Passage provided: Begin

In 1492, Christopher Columbus set sail from Spain in search of East Asia. He sailed west across the less explored Atlantic Ocean hoping to reach Japan, but an entire unknown continent lay in between Japan and Europe. After four weeks, a sailor sighted land. It was the small island of Guanahani, known today as the Bahamas. Columbus died thinking he had made it to the far east, but he had in fact discovered the Americas. Many islands including Jamacia and Hispaniola, the location of modern-day Haiti and the Dominican Republic became colonies of Spain. Portugal colonised much of South America including Brazil in 1500. The Spanish started transporting enslaved Africans directly from Africa to colonies from 1518. The Portuguese from 1550. The enslaved Africans worked on plantations growing and harvesting sugarcane, tobacco, and cotton.

 

The British landed in Africa in the 1530s but were not able to take control of Portugal and Africa’s gold trade. Instead, they found another way to make money. Aware that the Portuguese and Spanish were transporting enslaved Africans across the Atlantic to work in the West Indies, John Hawkins tried to copy this idea. He made three journeys to West Africa where, as well trading, he attacked Portuguese ships and took people straight from their homes, burning and raiding local towns. He then sailed across the Atlantic and sold the enslaved Africans to Spanish colonies in the West Indies. It made him very wealthy, and he was even knighted by Queen Elizabeth I. Hawkins last journey was 1568 after he lost three ships in battle with the Spanish. After that, the British gave up on the transatlantic slave trade. It was during the seventeenth century, under the rule of King James I that Britain’s role in the transatlantic slave trade was revived. Britain started to colonise land in the Americas and West Indies, including the Bahamas and Barbados. These colonies would become places where millions of enslaved Africans were taken and forced to work in inhumane conditions. The enslaved Africans plugged a gap in labour, as the native population could not do all the work.

 

In 1660, the British took control of Jamaica, and the Royal African Company was established by England’s new King, Charles II. The Royal African Company put Britain on the path to becoming the biggest slave-trading country in Europe. In all, British traders enslaved 3.1 million people but in total, between the 1600s and 1800s, over 12 million Africans were sold into slavery. Africans were captured in West Africa, transported across the Atlantic (many dying in transit) and forced to grow and harvest raw materials such as sugar, tobacco, and cotton. These raw materials were transported across the Atlantic to the UK where they were turned into something else during the industrial revolution. Cotton grown and produced by enslaved Africans was spun and woven into cloth and silk in Manchester. The cloth and silk were then exported to West Africa in exchange for more enslaved Africans to be sent to the West Indies. Between 1775 and 1800, Manchester’s economy trebled on the back of the transatlantic slave trade. The wealth generated from the transatlantic slave trade was used to develop canals, railways, and grand buildings.

Passage provided: End

▸ Tasks and exercises
A - Answer these questions about the passage on the transatlantic slave trade, one per line:
(i) In what year did Portugal colonise Brazil?
(ii) In what year did John Hawkins make his last journey?
(iii) Between which years did Manchester's economy treble?
B - Write out the part of the passage on the transatlantic slave trade that starts at "In 1492, Christopher" and ends at "sugarcane, tobacco, and cotton.", word for word.

Recorded data: Begin

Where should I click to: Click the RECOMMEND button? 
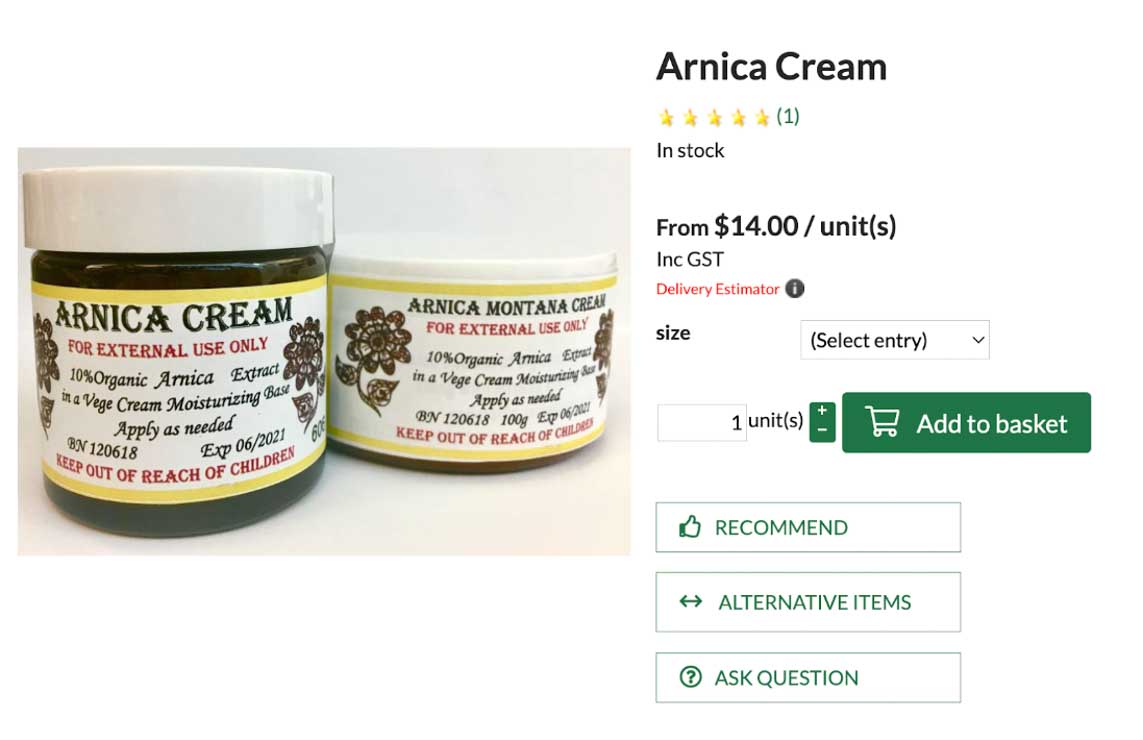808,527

Recorded data: End
Recorded data: Begin

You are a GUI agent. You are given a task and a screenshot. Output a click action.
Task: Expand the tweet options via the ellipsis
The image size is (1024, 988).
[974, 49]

Recorded data: End

▸ Numbered answers
A -
(i) 1500
(ii) 1568
(iii) Between 1775 and 1800

B -
In 1492, Christopher Columbus set sail from Spain in search of East Asia. He sailed west across the less explored Atlantic Ocean hoping to reach Japan, but an entire unknown continent lay in between Japan and Europe. After four weeks, a sailor sighted land. It was the small island of Guanahani, known today as the Bahamas. Columbus died thinking he had made it to the far east, but he had in fact discovered the Americas. Many islands including Jamacia and Hispaniola, the location of modern-day Haiti and the Dominican Republic became colonies of Spain. Portugal colonised much of South America including Brazil in 1500. The Spanish started transporting enslaved Africans directly from Africa to colonies from 1518. The Portuguese from 1550. The enslaved Africans worked on plantations growing and harvesting sugarcane, tobacco, and cotton.